To be able to hack from 'anywhere' you need the right tools and downloading the Kali Linux on the Raspberry Pi should be your first port of call. The Raspberry Pi is a small, credit card-sized computer that doesn't require a lot of power to use. When combined with Kali Linux it becomes a super-portable network testing machine that you can take anywhere.
This can be run on your laptop and used to test your Wi-Fi password strength - or your neighbours. You can also spoof networks, test for Bluetooth vulnerabilities and much more. If you don't want Kali installed directly on to your computer, you can even add a touchscreen device.
All you need to get started is either a Raspberry Pi 2 or 3, a supply of power, a HDMI cable, a minimum 8GB SD-Card and a keyboard and a mouse for control.
Downloading the Kali image for Raspberry Pi
To start, you need a Kali Linux 2.0 image file, which you can download from the Offensive Security downloads area. You'll have to scroll down to find the Raspberry Pi2/3 download as there are a number of different variants.
It is vital that you properly verify what you're installing and that it is a genuine version of kali, rather than a fraudulent lookalike, especially if you plan to use it for security testing. Detailed instructions on how to do so can be found on the Kali website.
After you have the file downloaded it will need to be extracted. Most computers will not have the right software to extract it, but WinRAR can be downloaded and installed to extract the image file if you don't already have software for that purpose.
When you have extracted the image, you're ready to write it to an SD-Card. The minimum size is 8GB, although using something bigger like 16GB or even 32GB is considerably better as it will give you more space to download and run tools and apps.

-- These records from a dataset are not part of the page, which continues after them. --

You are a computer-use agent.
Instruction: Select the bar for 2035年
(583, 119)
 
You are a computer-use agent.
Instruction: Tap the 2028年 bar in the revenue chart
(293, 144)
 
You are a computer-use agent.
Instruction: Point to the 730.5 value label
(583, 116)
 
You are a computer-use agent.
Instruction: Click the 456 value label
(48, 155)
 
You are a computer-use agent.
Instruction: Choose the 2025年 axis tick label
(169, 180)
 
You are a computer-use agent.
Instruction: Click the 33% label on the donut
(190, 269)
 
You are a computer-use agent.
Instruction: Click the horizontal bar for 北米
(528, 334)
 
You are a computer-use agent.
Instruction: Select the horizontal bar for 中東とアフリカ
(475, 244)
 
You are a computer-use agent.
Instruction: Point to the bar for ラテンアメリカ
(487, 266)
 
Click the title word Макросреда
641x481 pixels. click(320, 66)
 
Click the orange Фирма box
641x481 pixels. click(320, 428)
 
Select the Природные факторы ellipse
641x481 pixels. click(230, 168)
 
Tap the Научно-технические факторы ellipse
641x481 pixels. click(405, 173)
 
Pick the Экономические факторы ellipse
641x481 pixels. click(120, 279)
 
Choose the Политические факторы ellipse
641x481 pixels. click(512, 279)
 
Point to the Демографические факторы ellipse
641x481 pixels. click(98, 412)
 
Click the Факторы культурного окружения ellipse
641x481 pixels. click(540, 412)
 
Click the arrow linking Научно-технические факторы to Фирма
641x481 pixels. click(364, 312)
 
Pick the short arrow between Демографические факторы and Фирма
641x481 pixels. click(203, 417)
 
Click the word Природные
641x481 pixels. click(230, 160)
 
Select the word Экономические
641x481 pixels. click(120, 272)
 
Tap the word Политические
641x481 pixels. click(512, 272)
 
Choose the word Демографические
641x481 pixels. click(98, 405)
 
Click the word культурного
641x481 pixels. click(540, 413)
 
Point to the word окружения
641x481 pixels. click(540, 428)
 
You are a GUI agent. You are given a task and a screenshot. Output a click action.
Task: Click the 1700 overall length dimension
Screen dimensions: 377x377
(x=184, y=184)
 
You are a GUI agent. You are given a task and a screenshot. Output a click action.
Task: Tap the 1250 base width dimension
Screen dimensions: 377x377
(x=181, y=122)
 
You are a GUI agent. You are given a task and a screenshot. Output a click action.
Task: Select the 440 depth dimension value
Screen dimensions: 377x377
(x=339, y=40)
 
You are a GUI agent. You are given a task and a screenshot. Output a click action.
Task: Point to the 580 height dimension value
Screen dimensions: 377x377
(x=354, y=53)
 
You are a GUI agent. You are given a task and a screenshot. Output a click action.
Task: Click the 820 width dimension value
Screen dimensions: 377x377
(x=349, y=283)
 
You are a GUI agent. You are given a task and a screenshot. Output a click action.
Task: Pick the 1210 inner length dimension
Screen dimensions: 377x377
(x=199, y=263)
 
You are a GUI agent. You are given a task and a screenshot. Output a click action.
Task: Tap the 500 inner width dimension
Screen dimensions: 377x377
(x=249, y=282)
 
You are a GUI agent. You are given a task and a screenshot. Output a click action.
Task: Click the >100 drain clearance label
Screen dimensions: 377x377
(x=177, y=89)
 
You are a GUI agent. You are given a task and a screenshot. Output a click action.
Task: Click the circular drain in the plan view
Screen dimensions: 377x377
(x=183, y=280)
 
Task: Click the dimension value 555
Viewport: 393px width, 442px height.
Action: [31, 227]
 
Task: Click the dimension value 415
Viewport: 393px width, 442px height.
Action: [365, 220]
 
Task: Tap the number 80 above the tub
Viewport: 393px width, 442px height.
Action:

From there, load the image file into Win32Disk Imager (a Windows program for saving and restoring images from removable drives) and write it to the correct drive, making sure you have picked the correct one as it will overwrite any drive that is selected. It will take a few minutes to write the package, and will state 'Write Successful' when it has completed.
Installing Kali on Raspberry Pi
Once the image is written to the SD-Card, it is ready to install into the Pi. Everything can now be plugged into a monitor or TV with a HDMI cable and you can even add an old keyboard and mouse for control.
After powering up the Pi it will go through a boot up process where the screen will go blank a few times before you can finish. For the final step, a login prompt will appear asking for a username and a password. The default should be 'root' and 'toor' respectively.
Naturally, it goes without saying that you'll want to change the access credentials to something more secure as soon as possible, but you should also change the SSH host keys, as the Kali image for Raspberry Pi comes with a set of default keys pre-configured. From the command line, use the following commands to change your SSH host keys:
root@kali:~ rm /etc/ssh/ssh_host_*
root@kali:~ dpkg-reconfigure openssh-server
root@kali:~ service ssh restart
Installing hacking tools
Once that's done, enter the command startx from the command line to boot into the graphical desktop environment. By default, ARM-based Kali images come with the bare minimum of tools pre-installed, but you can use Kali metapackages to install new ones. Various metapackages are available containing different groups of tools for specific purposes such as password cracking or Wi-Fi analysis.
The full list of available metapackages can be found here. You can install the 'kali-linux-full' metapackage to get all the tools that are included with the default desktop image of Kali, or you can get every single available tool with the 'kali-linux-all' metapackage. Alternatively, you can also pick specific metapackages to install based on your needs. All metapackages are installed using the standard Linux apt-get method - for example, to get the complete toolset, you'd use the command apt-get install kali-linux-all.
Once you've installed your desired tools and made sure you've changed the default passwords, you're all set to start using Kali. Happy hacking!